I opened an e-mail this morning from Care2, an animal welfare site. I 've gotten e-mails from this site in the past, but always deleted them without a thought. This time the subject piqued my interest. "Mouse rescued in English woman's teacup". Who would not link to such a whimsical tease?
What I found was a charmingly understated anecdote about that timeworn dichotomy of man and...well, beastie. A British woman, Marguerite White, tells how she discovered a diminutive mouse in her kitchen. Miss White noticed that her kitten was transfixed by something. When she saw what it was, she resourcefully scooped up the mouse in an empty teacup. She nurtured the rodent waif for three weeks before she felt it was big and strong enough to fend for itself. Thereupon she set it free in her garden.
Miss White's mouse is unlike any mouse I have ever encountered indoors or out. When I was growing up, my brother and I slept on one side of the remodeled front of the basement. The other side had a table and chairs, and a piano. The piano became the haunt of a family of mice. They were not welcome squatters. For a week we heard one trap snap after another. That was the end of the chittering and the cheeps.

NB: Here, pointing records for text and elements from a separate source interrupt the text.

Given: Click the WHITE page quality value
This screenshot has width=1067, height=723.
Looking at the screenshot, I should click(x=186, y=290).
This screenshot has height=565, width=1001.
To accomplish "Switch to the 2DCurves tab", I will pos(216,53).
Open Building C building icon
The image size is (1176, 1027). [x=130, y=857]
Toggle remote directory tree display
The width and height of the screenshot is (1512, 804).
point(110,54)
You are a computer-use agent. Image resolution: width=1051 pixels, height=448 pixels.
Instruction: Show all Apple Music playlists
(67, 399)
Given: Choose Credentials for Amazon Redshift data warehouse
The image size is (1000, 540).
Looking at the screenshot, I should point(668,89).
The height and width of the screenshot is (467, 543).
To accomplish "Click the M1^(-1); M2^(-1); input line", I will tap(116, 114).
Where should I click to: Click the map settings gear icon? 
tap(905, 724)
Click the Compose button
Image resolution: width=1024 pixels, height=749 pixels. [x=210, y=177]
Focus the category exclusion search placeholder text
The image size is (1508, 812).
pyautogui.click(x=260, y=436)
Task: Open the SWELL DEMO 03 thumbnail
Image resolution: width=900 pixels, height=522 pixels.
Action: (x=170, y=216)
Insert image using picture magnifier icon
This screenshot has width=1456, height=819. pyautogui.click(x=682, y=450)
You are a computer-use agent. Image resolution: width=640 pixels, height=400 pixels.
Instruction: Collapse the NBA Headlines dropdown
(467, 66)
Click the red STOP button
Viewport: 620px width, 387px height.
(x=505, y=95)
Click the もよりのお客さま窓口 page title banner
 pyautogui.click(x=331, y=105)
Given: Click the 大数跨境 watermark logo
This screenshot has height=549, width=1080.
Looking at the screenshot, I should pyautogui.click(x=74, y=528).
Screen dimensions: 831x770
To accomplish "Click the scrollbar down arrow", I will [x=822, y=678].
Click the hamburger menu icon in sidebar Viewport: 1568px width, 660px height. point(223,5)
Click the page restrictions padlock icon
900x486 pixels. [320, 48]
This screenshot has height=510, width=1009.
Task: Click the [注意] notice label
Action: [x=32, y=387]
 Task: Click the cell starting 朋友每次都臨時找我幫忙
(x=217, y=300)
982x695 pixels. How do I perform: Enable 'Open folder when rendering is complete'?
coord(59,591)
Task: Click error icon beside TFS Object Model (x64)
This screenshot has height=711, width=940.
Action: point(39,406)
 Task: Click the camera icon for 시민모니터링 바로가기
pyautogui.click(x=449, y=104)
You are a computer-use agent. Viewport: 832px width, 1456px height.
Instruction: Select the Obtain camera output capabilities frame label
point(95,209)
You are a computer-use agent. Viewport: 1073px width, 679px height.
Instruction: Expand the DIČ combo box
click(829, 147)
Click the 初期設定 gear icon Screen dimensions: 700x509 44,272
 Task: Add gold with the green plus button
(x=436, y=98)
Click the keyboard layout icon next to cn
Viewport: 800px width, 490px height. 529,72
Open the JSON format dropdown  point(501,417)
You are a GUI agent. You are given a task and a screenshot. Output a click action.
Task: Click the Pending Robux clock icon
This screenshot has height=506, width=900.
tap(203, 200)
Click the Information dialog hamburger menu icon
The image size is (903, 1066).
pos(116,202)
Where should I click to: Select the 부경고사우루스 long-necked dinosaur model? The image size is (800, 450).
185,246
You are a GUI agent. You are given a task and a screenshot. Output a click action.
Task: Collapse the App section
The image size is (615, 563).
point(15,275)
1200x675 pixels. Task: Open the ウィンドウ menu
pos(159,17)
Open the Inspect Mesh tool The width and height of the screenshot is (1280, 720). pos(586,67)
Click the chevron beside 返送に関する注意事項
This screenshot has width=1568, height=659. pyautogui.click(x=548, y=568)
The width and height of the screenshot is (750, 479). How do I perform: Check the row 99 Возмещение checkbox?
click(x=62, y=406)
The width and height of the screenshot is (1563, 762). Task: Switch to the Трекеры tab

Years later, my wife and I were having our kitchen made over. This gave brother mouse a window---actually a space where the baseboard had been---of opportunity. The following morning we spent over an hour chasing this elusive intruder until we shut him up in the upstairs closet. We didn't open that closet for months.
As one can see, my love for animals does have boundaries. Just the same, I think what Miss White did was admirable and meritorious. If I could, I would nominate her for a SPCA award. Yet I imagine that being a Brit, she probably has read Shakespeare. So she must know very well that discretion---especially when it comes to mice--- is the better part of valor.